▶ **Instruction 1**:
Change "terminal square" to "terminal pad" in the stretch of entries from the line containing "Tap the Analog Output triangle for OUTy" through the line containing "[x=1252, y=538]". Give back only those lines, with everything else unchanged.

▶ **Extract to read**:

• • •

The Red Bullet Tour, also known as 2014 BTS Live Trilogy Episode II: The Red Bullet and 2015 BTS Live Trilogy Episode II: The Red Bullet, was the first concert tour headlined by South Korean boy band BTS to promote their 2 Cool 4 Skool (2013) debut single album, O!RUL8,2? (2013) EP, Skool Luv Affair (2014) EP, and Dark & Wild (2014) studio album. The tour began on October 17, 2014 in South Korea and initially visited six cities in Asia. Its world tour extension began on June 6, 2015 in Malaysia and toured Australia, North America and Latin America before ending in Hong Kong that August. In all, the entire tour attracted 80,000 spectators at 18 cities in 13 countries.

Background 
Following the release of their first studio album Dark & Wild August 2014, BTS released a video teaser on YouTube and a poster on September 4, 2014 announcing their first concert tour, titled 2014 BTS Live Trilogy Episode II: The Red Bullet, with October dates for two shows at AX-Korea in South Korea. The two shows sold out within 2 minutes, prompting the addition of a third show in South Korea followed by dates in Japan, the Philippines, Singapore and Thailand.

Set list
The following set list is obtained from the show on December 7, 2014 in Manila, Philippines. It is not intended to represent all dates throughout the tour.

 N.O
 We Are Bulletproof Pt 2.
 We On
 Hiphop Lover
 Let Me Know
 Rain
 Embarrassed
 Just One Day
 Look Here
 Outro: Propose (Jin, Jimin, V, Jungkook)
 No More Dream
 Tomorrow
 Miss Right
 I Like It
 If I Ruled the World
 Cypher Pt.3 Killer (Rap Monster, SUGA, J-Hope)
 Cypher Pt.2 Triptych (encore) 
 War of Hormone
 Danger
 Boy In Luv
Encore
  Road/Path
 Jump
 Attack On Bangtan
 Paldogangsan

Tour dates

World tour extension

Background 
On May 7, 2015, BTS announced a full-scale world tour extension, titled 2015 BTS Live Trilogy Episode II: The Red Bullet, starting June 6 at the Mega Star Arena in Malaysia followed by July dates in Australia and the United States.

• • •

▶ **Input material**:

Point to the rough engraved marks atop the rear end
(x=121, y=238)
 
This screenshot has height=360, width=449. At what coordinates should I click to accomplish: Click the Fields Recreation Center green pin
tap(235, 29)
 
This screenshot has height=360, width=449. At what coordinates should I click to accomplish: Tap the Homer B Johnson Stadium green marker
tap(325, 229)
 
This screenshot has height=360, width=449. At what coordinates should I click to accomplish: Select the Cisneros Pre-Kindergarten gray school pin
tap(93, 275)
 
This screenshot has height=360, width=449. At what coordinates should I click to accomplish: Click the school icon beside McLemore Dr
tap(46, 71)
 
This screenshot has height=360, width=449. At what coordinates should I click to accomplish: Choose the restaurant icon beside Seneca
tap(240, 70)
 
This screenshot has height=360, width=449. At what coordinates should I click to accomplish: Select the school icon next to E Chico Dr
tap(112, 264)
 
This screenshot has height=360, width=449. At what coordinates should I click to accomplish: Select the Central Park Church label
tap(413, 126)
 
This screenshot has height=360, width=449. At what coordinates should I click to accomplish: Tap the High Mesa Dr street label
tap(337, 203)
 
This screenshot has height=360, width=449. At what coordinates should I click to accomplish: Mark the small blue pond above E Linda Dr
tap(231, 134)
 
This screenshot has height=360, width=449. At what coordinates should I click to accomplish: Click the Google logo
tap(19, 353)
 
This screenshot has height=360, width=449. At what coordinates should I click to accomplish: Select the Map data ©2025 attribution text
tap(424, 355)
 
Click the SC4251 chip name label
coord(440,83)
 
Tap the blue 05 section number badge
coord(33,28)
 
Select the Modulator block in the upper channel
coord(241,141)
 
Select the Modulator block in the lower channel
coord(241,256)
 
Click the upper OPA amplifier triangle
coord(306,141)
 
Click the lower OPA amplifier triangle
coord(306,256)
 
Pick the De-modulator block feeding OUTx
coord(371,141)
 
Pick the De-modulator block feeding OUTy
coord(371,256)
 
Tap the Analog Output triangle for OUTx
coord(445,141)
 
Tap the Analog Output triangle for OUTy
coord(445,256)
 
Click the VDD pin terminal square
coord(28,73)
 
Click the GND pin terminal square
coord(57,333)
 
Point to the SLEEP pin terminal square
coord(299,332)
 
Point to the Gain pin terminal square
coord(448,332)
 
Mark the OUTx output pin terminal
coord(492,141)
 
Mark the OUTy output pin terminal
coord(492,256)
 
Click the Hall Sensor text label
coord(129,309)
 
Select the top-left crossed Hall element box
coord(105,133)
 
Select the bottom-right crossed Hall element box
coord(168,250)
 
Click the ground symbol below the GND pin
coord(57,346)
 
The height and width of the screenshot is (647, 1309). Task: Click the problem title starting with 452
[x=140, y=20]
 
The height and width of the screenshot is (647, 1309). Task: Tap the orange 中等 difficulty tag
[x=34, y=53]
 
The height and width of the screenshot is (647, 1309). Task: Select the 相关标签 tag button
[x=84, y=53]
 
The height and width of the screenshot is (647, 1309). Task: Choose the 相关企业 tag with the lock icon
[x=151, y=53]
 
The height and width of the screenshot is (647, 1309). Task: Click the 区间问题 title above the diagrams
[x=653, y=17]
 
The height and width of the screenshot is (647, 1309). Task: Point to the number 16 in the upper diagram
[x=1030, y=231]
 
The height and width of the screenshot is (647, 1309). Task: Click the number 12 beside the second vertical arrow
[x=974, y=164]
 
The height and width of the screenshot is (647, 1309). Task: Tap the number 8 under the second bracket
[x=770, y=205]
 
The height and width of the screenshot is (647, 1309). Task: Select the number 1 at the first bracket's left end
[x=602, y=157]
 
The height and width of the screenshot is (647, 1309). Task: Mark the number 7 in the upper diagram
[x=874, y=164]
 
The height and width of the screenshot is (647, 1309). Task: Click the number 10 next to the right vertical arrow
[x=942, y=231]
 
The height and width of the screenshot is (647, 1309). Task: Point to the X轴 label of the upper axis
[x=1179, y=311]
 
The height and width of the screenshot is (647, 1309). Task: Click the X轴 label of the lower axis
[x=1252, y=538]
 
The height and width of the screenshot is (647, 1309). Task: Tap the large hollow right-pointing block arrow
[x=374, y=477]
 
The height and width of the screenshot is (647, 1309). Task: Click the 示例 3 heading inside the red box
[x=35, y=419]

• • •

▶ **Instruction 2**:
Return the stretch of the Red Bullet Tour article from "The Red Bullet Tour, also" through "in 13 countries.", copied word for word.

▶ **Task output 1**:
Tap the Analog Output triangle for OUTy
coord(445,256)
 
Click the VDD pin terminal pad
coord(28,73)
 
Click the GND pin terminal pad
coord(57,333)
 
Point to the SLEEP pin terminal pad
coord(299,332)
 
Point to the Gain pin terminal pad
coord(448,332)
 
Mark the OUTx output pin terminal
coord(492,141)
 
Mark the OUTy output pin terminal
coord(492,256)
 
Click the Hall Sensor text label
coord(129,309)
 
Select the top-left crossed Hall element box
coord(105,133)
 
Select the bottom-right crossed Hall element box
coord(168,250)
 
Click the ground symbol below the GND pin
coord(57,346)
 
The height and width of the screenshot is (647, 1309). Task: Click the problem title starting with 452
[x=140, y=20]
 
The height and width of the screenshot is (647, 1309). Task: Tap the orange 中等 difficulty tag
[x=34, y=53]
 
The height and width of the screenshot is (647, 1309). Task: Select the 相关标签 tag button
[x=84, y=53]
 
The height and width of the screenshot is (647, 1309). Task: Choose the 相关企业 tag with the lock icon
[x=151, y=53]
 
The height and width of the screenshot is (647, 1309). Task: Click the 区间问题 title above the diagrams
[x=653, y=17]
 
The height and width of the screenshot is (647, 1309). Task: Point to the number 16 in the upper diagram
[x=1030, y=231]
 
The height and width of the screenshot is (647, 1309). Task: Click the number 12 beside the second vertical arrow
[x=974, y=164]
 
The height and width of the screenshot is (647, 1309). Task: Tap the number 8 under the second bracket
[x=770, y=205]
 
The height and width of the screenshot is (647, 1309). Task: Select the number 1 at the first bracket's left end
[x=602, y=157]
 
The height and width of the screenshot is (647, 1309). Task: Mark the number 7 in the upper diagram
[x=874, y=164]
 
The height and width of the screenshot is (647, 1309). Task: Click the number 10 next to the right vertical arrow
[x=942, y=231]
 
The height and width of the screenshot is (647, 1309). Task: Point to the X轴 label of the upper axis
[x=1179, y=311]
 
The height and width of the screenshot is (647, 1309). Task: Click the X轴 label of the lower axis
[x=1252, y=538]

▶ **Task output 2**:
The Red Bullet Tour, also known as 2014 BTS Live Trilogy Episode II: The Red Bullet and 2015 BTS Live Trilogy Episode II: The Red Bullet, was the first concert tour headlined by South Korean boy band BTS to promote their 2 Cool 4 Skool (2013) debut single album, O!RUL8,2? (2013) EP, Skool Luv Affair (2014) EP, and Dark & Wild (2014) studio album. The tour began on October 17, 2014 in South Korea and initially visited six cities in Asia. Its world tour extension began on June 6, 2015 in Malaysia and toured Australia, North America and Latin America before ending in Hong Kong that August. In all, the entire tour attracted 80,000 spectators at 18 cities in 13 countries.